Reprinted from Robert Reich Blog
A security guard recently told me he didn't know how much he'd be earning from week to week because his firm kept changing his schedule and his pay. "They just don't care," he said.
A traveler I met in the Dallas Fort-Worth Airport last week said she'd been there eight hours but the airline responsible for her trip wouldn't help her find another flight leaving that evening. "They don't give a hoot," she said.
Someone I met in North Carolina a few weeks ago told me he had stopped voting because elected officials don't respond to what average people like him think or want. "They don't listen," he said.
What connects these dots?
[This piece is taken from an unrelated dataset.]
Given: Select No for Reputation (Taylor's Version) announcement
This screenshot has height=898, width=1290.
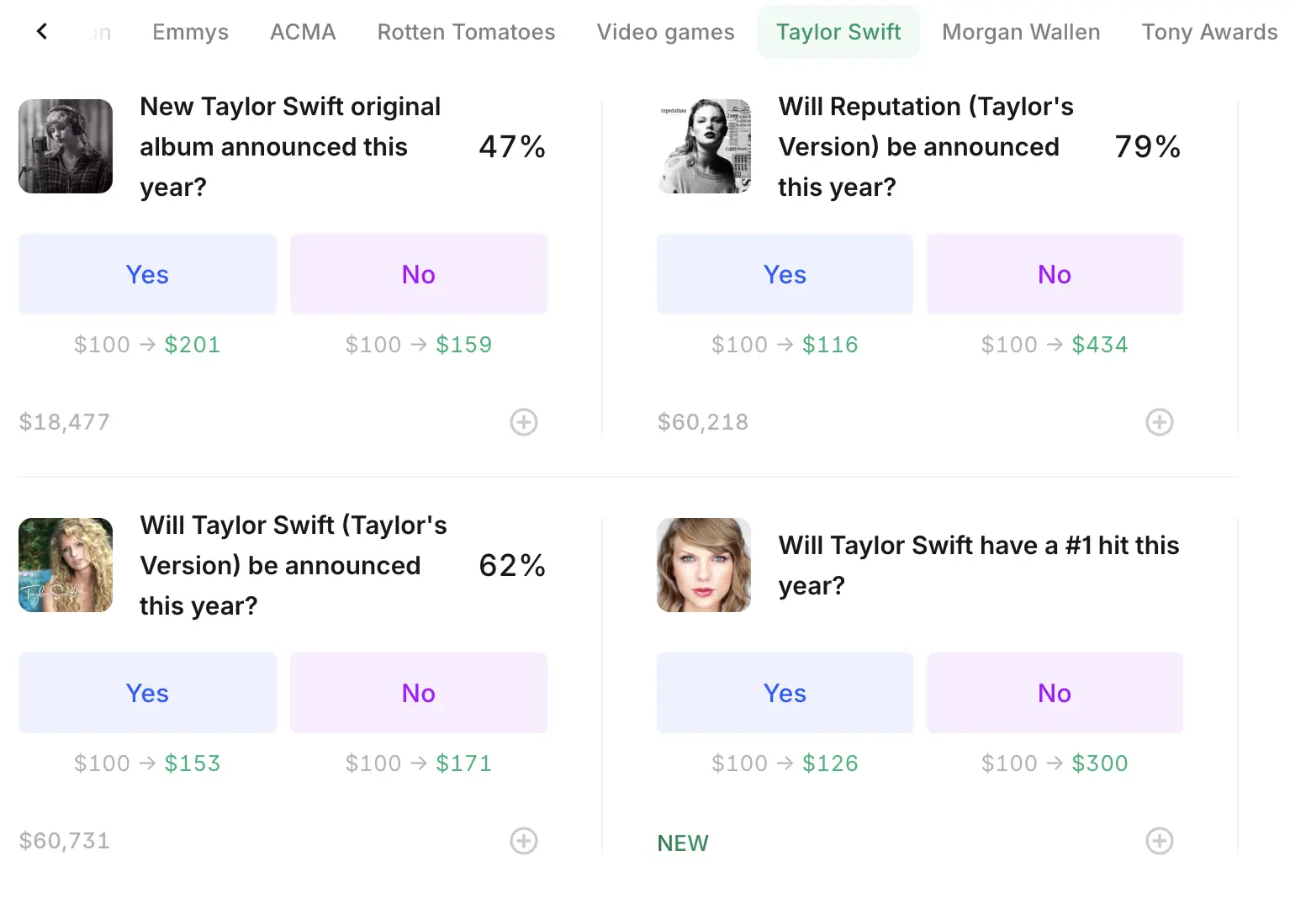Looking at the screenshot, I should click(x=1054, y=273).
As I travel around America, I'm struck by how utterly powerless most people feel.
The companies we work for, the businesses we buy from, and the political system we participate in all seem to have grown less accountable. I hear it over and over: They don't care; our voices don't count.
A large part of the reason is we have fewer choices than we used to have. In almost every area of our lives, it's now take it or leave it.
Companies are treating workers as disposable cogs because most working people have no choice. They need work and must take what they can get.
Although jobs are coming back from the depths of the Great Recession, the portion of the labor force actually working remains lower than it's been in over 30 years -- before vast numbers of middle-class wives and mothers entered paid work.
Which is why corporations can get away with firing workers without warning, replacing full-time jobs with part-time and contract work, and cutting wages. Most working people have no alternative.
Consumers, meanwhile, are feeling mistreated and taken for granted because they, too, have less choice.
U.S. airlines, for example, have consolidated into a handful of giant carriers that divide up routes and collude on fares. In 2005 the U.S. had nine major airlines. Now we have just four.
It's much the same across the economy. Eighty percent of Americans are served by just one Internet Service Provider -- usually Comcast, AT&T, or Time-Warner.
The biggest banks have become far bigger. In 1990, the five biggest held just 10 percent of all banking assets. Now they hold almost 45 percent.
Giant health insurers are larger; the giant hospital chains, far bigger; the most powerful digital platforms (Amazon, Facebook, Google), gigantic.
All this means less consumer choice, which translates into less power.